Hace unas semanas fallecieron dos personas muy queridas para mí, que marcaron varios años de mi vida. Al margen de lo triste del momento, todo lo vivido en esos días me llevó inevitablemente a una pregunta que todos deberíamos hacernos de vez en cuando: ¿qué estamos haciendo con nuestra vida?
No es fácil pensar en la muerte. De hecho, solemos evitarla como si nunca fuera a alcanzarnos, aunque sabemos que es lo único seguro que tenemos desde que nacimos. No se trata de obsesionarse con la idea, sino de recordar que el tiempo es limitado y preguntarnos si lo estamos usando en lo que realmente importa.
En el funeral de estas dos personas, cuyos discursos escuché por Zoom, no dejaba de pensar: "¿Qué hago yo con mi vida? ¿La estoy usando bien?". Y ahí me di cuenta de algo: amo vivir. Y creo que todos compartimos ese deseo de querer vivir para siempre. Esa chispa en nosotros nos recuerda que la vida es un regalo, y que vale la pena vivirla de la mejor manera posible.
El problema es que muchas veces corremos de un lado a otro, persiguiendo metas que, aunque importantes, no siempre llenan el corazón: dinero, fama, prestigio, placeres. No digo que esté mal tener sueños o disfrutar de cosas buenas como viajar o alcanzar un logro personal. El punto es el orden en que ponemos las prioridades. Porque al final, ¿qué vale más: tener éxito externo o tener una familia unida, buenos amigos y una relación profunda con Dios y con uno mismo?
La vida está hecha de momentos sencillos que no vuelven: una conversación con tu hijo, un abrazo sincero, una risa compartida con amigos, una oración en silencio. ¿De qué sirve acumular riquezas o reconocimientos si al final no tenemos tiempo para disfrutar de lo esencial?
La muerte nos recuerda que todos llegaremos al mismo destino. Y cuando eso ocurra, lo que quedará será la huella que dejamos en otros. No en cuántas cosas conseguimos, sino en cómo amamos, cómo acompañamos y cómo hicimos sentir a quienes caminaron con nosotros.

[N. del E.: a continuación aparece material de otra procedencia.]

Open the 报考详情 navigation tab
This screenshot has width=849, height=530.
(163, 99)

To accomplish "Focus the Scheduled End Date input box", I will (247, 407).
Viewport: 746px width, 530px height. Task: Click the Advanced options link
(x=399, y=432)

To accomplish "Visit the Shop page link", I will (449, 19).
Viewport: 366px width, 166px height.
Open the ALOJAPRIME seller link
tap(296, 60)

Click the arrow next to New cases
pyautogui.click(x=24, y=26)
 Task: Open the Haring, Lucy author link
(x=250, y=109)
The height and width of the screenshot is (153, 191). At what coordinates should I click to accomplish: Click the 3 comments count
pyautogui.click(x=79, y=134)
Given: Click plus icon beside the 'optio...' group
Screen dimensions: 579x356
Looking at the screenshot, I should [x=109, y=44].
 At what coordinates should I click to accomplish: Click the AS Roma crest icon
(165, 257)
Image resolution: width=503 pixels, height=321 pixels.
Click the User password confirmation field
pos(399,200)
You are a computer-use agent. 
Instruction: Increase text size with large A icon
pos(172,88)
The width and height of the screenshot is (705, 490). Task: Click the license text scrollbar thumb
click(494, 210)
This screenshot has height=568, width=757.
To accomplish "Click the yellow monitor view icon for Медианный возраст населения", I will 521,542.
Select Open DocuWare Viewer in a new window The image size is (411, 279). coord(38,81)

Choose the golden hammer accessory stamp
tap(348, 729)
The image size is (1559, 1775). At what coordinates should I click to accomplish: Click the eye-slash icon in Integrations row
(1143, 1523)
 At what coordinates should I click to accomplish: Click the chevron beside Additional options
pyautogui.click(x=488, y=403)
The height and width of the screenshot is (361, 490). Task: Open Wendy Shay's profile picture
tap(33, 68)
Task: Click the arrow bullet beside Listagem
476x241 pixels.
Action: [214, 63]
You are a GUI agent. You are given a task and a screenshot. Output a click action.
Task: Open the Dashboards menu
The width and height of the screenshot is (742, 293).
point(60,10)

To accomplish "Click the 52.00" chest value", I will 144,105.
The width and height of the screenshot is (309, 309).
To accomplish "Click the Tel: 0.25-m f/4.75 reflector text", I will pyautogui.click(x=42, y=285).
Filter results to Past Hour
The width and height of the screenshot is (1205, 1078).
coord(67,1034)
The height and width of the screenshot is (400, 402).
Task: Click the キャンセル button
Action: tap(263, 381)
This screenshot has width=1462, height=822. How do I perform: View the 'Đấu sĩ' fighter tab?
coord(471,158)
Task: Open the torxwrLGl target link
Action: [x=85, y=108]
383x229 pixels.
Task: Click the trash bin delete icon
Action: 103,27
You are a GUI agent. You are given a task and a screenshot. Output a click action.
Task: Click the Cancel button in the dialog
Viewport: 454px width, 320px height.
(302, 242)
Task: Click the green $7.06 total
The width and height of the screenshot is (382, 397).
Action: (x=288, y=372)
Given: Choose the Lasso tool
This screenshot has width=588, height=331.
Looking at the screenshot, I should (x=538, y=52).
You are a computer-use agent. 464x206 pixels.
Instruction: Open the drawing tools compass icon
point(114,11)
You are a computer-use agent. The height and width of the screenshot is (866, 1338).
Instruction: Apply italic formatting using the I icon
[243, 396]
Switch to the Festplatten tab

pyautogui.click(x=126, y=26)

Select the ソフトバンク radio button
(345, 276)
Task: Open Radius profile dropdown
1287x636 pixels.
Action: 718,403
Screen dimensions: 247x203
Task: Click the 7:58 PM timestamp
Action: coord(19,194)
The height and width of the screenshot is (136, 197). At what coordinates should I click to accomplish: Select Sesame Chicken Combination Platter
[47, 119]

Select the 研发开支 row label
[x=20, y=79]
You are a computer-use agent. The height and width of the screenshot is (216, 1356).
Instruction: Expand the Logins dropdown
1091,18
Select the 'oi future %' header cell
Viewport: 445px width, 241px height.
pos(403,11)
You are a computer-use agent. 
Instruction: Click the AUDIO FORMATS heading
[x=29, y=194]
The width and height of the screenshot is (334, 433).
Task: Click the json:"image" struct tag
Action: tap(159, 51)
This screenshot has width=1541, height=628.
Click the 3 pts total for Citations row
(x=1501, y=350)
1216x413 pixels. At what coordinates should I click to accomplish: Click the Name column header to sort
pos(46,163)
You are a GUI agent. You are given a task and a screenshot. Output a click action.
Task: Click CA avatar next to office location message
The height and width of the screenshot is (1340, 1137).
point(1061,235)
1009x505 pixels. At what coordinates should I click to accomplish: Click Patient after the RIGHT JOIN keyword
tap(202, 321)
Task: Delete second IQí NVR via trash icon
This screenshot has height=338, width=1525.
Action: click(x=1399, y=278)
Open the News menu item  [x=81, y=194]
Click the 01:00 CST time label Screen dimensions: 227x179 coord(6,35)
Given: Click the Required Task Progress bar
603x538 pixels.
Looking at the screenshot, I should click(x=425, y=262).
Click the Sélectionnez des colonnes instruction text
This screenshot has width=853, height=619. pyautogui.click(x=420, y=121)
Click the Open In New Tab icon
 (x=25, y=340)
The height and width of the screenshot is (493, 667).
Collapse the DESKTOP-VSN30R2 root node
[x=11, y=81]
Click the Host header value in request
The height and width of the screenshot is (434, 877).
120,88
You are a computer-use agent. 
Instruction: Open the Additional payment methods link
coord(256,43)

Por eso me lo pregunto con sinceridad: ¿cómo me recordarán el día que ya no esté? ¿Como alguien que corrió tras lo superficial, o como alguien que supo estar cerca de su familia, de sus amigos y de Dios?
Yo elijo vivir mi vida con calma. Trabajo, sí, porque es necesario. Pero también disfruto de mi esposa, de mi hija, de mis amigos, y de mi relación con Dios. Porque, de nada sirve ganar el mundo entero si al final se pierde lo más valioso.
Vale la pena detenerse un momento y preguntarse: ¿qué estamos haciendo con nuestra vida?